After GDM, the lifetime risk of developing type 2 diabetes is approximately 50% — which sounds alarming but should be understood as an opportunity. Annual HbA1c or fasting glucose testing (done by your GP) means any progression is caught early when it is most actionable. Lifestyle changes — particularly regular movement and maintaining a healthy weight — significantly reduce the risk of progression.
GDM has a recurrence rate of 30–50% in subsequent pregnancies. You should be offered earlier GTT screening (typically at 16 weeks, then again at 28 weeks) in any future pregnancy. Make sure your GP and the midwife at your booking appointment are both informed of the previous GDM.
The diagnosis felt terrifying at first. But within a week I had a dietitian appointment, a glucose monitor, and a team I could message. By the end of the pregnancy, monitoring my blood sugar felt completely normal — almost reassuring, because I could see everything was under control. My daughter was born healthy, my glucose returned to normal within days, and I felt more informed about my own health than I'd ever been.
Yes. Gestational diabetes does not automatically mean caesarean or induction. The recommendation depends on how well controlled your glucose has been, the baby's estimated size, your gestation, and your trust's specific guidance. Many people with well-controlled, diet-managed GDM have spontaneous vaginal labours with minimal additional intervention beyond hourly glucose monitoring. If you have a preference for spontaneous onset of labour, discuss it explicitly with your GDM and maternity team, and ask what your specific circumstances mean for the timing recommendation.
Yes — and breastfeeding is actively encouraged after GDM. Breastfeeding reduces the baby's risk of developing obesity and diabetes later in life. It also reduces the mother's risk of progression to type 2 diabetes in the years after pregnancy. If you were taking metformin during pregnancy, it is considered safe to continue while breastfeeding in small amounts. Discuss this with your team if relevant.
If your result meets your trust's diagnostic threshold, then yes — clinically you have GDM and the management pathway applies. The thresholds are not arbitrary; they are set at points where outcome data shows increased risk. That said, a result just above threshold with no other risk factors typically represents the milder end of the spectrum and is very likely to be diet-managed without medication. The management pathway is proportionate to your readings. If you disagree with the diagnosis or want to understand the evidence behind the threshold used, ask for a formal conversation — not just an explanation from a nurse at the test centre.

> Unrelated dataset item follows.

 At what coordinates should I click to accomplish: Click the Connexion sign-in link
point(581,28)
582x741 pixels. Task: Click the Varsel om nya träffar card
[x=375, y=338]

This is one of the least-discussed aspects of GDM and one of the most real. The diet changes, the constant monitoring, the anxiety about readings, and the loss of the normal pregnancy experience are all genuinely hard. Some people develop significant anxiety around food and glucose numbers. If you are struggling emotionally — not just practically — tell your GDM team, your midwife, or your GP. You are entitled to support beyond the clinical management. Some trusts have access to perinatal psychologists via the GDM pathway. Gestational Diabetes UK (gestationaldiabetes.co.uk) also has a peer support community that many people find helpful.